━━━━━ Material for the task ━━━━━

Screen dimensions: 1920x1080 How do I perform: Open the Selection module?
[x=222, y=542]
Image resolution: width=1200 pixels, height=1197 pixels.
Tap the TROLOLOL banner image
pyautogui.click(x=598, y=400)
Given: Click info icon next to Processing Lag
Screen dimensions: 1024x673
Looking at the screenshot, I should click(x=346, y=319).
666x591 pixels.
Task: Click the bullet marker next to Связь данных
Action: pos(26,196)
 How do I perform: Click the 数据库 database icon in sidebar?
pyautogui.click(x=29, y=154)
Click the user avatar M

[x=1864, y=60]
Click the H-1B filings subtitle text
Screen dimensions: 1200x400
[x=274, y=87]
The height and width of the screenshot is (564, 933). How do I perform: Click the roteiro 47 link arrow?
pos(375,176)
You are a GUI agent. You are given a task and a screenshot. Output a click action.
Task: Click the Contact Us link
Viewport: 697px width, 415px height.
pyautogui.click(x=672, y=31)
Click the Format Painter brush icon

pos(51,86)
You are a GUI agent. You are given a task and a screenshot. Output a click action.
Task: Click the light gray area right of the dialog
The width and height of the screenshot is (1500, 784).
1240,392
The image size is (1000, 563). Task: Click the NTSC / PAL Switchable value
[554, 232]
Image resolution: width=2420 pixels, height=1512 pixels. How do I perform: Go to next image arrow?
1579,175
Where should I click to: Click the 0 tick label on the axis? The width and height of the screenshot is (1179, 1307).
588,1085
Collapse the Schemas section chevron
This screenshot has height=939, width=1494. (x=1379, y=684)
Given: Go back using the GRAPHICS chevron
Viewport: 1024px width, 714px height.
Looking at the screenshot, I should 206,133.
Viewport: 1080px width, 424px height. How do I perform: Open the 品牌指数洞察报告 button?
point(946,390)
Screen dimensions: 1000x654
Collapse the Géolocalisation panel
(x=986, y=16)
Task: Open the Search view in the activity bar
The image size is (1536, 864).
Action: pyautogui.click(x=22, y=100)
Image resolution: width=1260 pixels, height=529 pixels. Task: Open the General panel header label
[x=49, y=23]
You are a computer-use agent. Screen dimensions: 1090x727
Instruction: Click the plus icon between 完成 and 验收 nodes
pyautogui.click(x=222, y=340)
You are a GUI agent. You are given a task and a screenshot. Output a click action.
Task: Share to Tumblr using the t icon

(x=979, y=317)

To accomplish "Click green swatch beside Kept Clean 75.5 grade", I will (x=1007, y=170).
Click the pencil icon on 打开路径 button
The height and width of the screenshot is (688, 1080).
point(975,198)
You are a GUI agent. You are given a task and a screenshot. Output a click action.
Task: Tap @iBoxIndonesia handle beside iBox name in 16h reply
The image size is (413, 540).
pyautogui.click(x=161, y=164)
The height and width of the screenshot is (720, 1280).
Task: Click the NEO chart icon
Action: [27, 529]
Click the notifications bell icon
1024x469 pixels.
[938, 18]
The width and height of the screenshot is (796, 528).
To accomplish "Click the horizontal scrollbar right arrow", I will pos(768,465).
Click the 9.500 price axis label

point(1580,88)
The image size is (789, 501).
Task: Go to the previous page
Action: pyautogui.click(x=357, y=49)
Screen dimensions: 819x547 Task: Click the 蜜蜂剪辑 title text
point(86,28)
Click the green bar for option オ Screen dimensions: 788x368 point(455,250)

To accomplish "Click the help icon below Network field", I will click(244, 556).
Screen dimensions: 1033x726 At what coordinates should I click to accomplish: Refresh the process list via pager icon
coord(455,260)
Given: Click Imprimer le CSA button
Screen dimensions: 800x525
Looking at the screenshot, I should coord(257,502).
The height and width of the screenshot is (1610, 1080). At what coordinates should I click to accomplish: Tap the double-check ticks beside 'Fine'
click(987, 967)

━━━━━

§ **Exercise prompt**
Line by line, output the records exactly as given.

§ **The answer**
Screen dimensions: 1920x1080 How do I perform: Open the Selection module?
[x=222, y=542]
Image resolution: width=1200 pixels, height=1197 pixels.
Tap the TROLOLOL banner image
pyautogui.click(x=598, y=400)
Given: Click info icon next to Processing Lag
Screen dimensions: 1024x673
Looking at the screenshot, I should click(x=346, y=319).
666x591 pixels.
Task: Click the bullet marker next to Связь данных
Action: pos(26,196)
 How do I perform: Click the 数据库 database icon in sidebar?
pyautogui.click(x=29, y=154)
Click the user avatar M

[x=1864, y=60]
Click the H-1B filings subtitle text
Screen dimensions: 1200x400
[x=274, y=87]
The height and width of the screenshot is (564, 933). How do I perform: Click the roteiro 47 link arrow?
pos(375,176)
You are a GUI agent. You are given a task and a screenshot. Output a click action.
Task: Click the Contact Us link
Viewport: 697px width, 415px height.
pyautogui.click(x=672, y=31)
Click the Format Painter brush icon

pos(51,86)
You are a GUI agent. You are given a task and a screenshot. Output a click action.
Task: Click the light gray area right of the dialog
The width and height of the screenshot is (1500, 784).
1240,392
The image size is (1000, 563). Task: Click the NTSC / PAL Switchable value
[554, 232]
Image resolution: width=2420 pixels, height=1512 pixels. How do I perform: Go to next image arrow?
1579,175
Where should I click to: Click the 0 tick label on the axis? The width and height of the screenshot is (1179, 1307).
588,1085
Collapse the Schemas section chevron
This screenshot has height=939, width=1494. (x=1379, y=684)
Given: Go back using the GRAPHICS chevron
Viewport: 1024px width, 714px height.
Looking at the screenshot, I should 206,133.
Viewport: 1080px width, 424px height. How do I perform: Open the 品牌指数洞察报告 button?
point(946,390)
Screen dimensions: 1000x654
Collapse the Géolocalisation panel
(x=986, y=16)
Task: Open the Search view in the activity bar
The image size is (1536, 864).
Action: pyautogui.click(x=22, y=100)
Image resolution: width=1260 pixels, height=529 pixels. Task: Open the General panel header label
[x=49, y=23]
You are a computer-use agent. Screen dimensions: 1090x727
Instruction: Click the plus icon between 完成 and 验收 nodes
pyautogui.click(x=222, y=340)
You are a GUI agent. You are given a task and a screenshot. Output a click action.
Task: Share to Tumblr using the t icon

(x=979, y=317)

To accomplish "Click green swatch beside Kept Clean 75.5 grade", I will (x=1007, y=170).
Click the pencil icon on 打开路径 button
The height and width of the screenshot is (688, 1080).
point(975,198)
You are a GUI agent. You are given a task and a screenshot. Output a click action.
Task: Tap @iBoxIndonesia handle beside iBox name in 16h reply
The image size is (413, 540).
pyautogui.click(x=161, y=164)
The height and width of the screenshot is (720, 1280).
Task: Click the NEO chart icon
Action: [27, 529]
Click the notifications bell icon
1024x469 pixels.
[938, 18]
The width and height of the screenshot is (796, 528).
To accomplish "Click the horizontal scrollbar right arrow", I will pos(768,465).
Click the 9.500 price axis label

point(1580,88)
The image size is (789, 501).
Task: Go to the previous page
Action: pyautogui.click(x=357, y=49)
Screen dimensions: 819x547 Task: Click the 蜜蜂剪辑 title text
point(86,28)
Click the green bar for option オ Screen dimensions: 788x368 point(455,250)

To accomplish "Click the help icon below Network field", I will click(244, 556).
Screen dimensions: 1033x726 At what coordinates should I click to accomplish: Refresh the process list via pager icon
coord(455,260)
Given: Click Imprimer le CSA button
Screen dimensions: 800x525
Looking at the screenshot, I should coord(257,502).
The height and width of the screenshot is (1610, 1080). At what coordinates should I click to accomplish: Tap the double-check ticks beside 'Fine'
click(987, 967)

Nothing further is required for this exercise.